The beginning of the Galggraben is marked on the site of the former Schmalbach works . It runs to the rear of the allotment gardens on the Oker , mainly to the north. After about a hundred meters it is crossed by the A 392 motorway embankment . At the level of the rifle house it is piped and reappears between the Uferstraße and the fairground or at the “Water World” and reaches the properties on the street Am Galggraben . A ditch from the area of ​​the Old Jewish Cemetery opens there from the right .

At the Black Mountain he turns west. At the crossing by a sidewalk that continues the Heimgarten street into the green area of ​​the Ölpersee, a pipeline picks up the water and leads it on the north side of the lake to the former course of the Oker. The Galggraben flows into the lake at the level of the Weidengrund road .

Historical course

On historical maps, the ditch extends upstream to the area of ​​the Wendentor, i.e. on the left side of the trade route, which is now represented by Mühlenpfordtstrasse and Hamburger Strasse , and has two arms that flow into the Oker.

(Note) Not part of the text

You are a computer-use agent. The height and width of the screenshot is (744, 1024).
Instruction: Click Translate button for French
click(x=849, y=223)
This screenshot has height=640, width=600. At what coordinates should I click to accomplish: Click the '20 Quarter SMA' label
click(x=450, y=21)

In the city map from 1775 according to Friedrich Knoll , the parcel west of Hamburger Strasse to Galggraben is called Galgenkamp , which was bordered to the south by Strasse Hasenwinkel and roughly included the later built-up areas on Reiherstrasse and Karl-Schmidt-Strasse. The corridor to the left of the trench up to the Oker is known as Wendenmasch , downstream to Ölper , which is what today's Wendenmaschstraße is reminiscent of. The fire brigade and thermal power station are located here today . Also on the left Oker south of the hallway. The court west of the Eichtal had the field name Galgenkamp , which was obviously in connection with the former high court of the city of Braunschweig.

Water quality

The trench was examined in 2011 by the Institute for Geoecology at the TU Braunschweig on behalf of the Braunschweig municipal drainage system over a length of 1510 meters. In its piped sections, the ecological quality is very poor, otherwise rather poor due to the edge reinforcement with concrete slabs and the park-like maintenance of the edge area. This corresponds to a structural quality between moderate and unsatisfactory.

Web links

Commons : Galggraben  - Collection of images, videos and audio files

Map display of the Galggraben at openstreetmap.org

Individual evidence

  1. a b c LGLN : Topographic map 1: 50,000 , status 2000, CD-ROM Top50-Viewer
  2. GeoLife, land surveying Lower Saxony. (No longer available online.) Archived from the original on March 19, 2015 ; accessed on December 13, 2015 . Info: The archive link was inserted automatically and has not yet been checked. Please check the original and archive link according to the instructions and then remove this notice.  @1@ 2Template: Webachiv / IABot / navigator.geolife.de
  3. Unknown: Ground plan of the city of Braunschweig , after 1671, colored copper engraving, City Archives Braunschweig, 5 HX13: 10.
  4. ^ Institute for Geoecology, TU Braunschweig, Thomas Ols Eggers: Water structure and water quality investigations in flowing waters in the area of ​​the city of Braunschweig, Annual Report 2011 , Braunschweig 2011, p. 34 ff.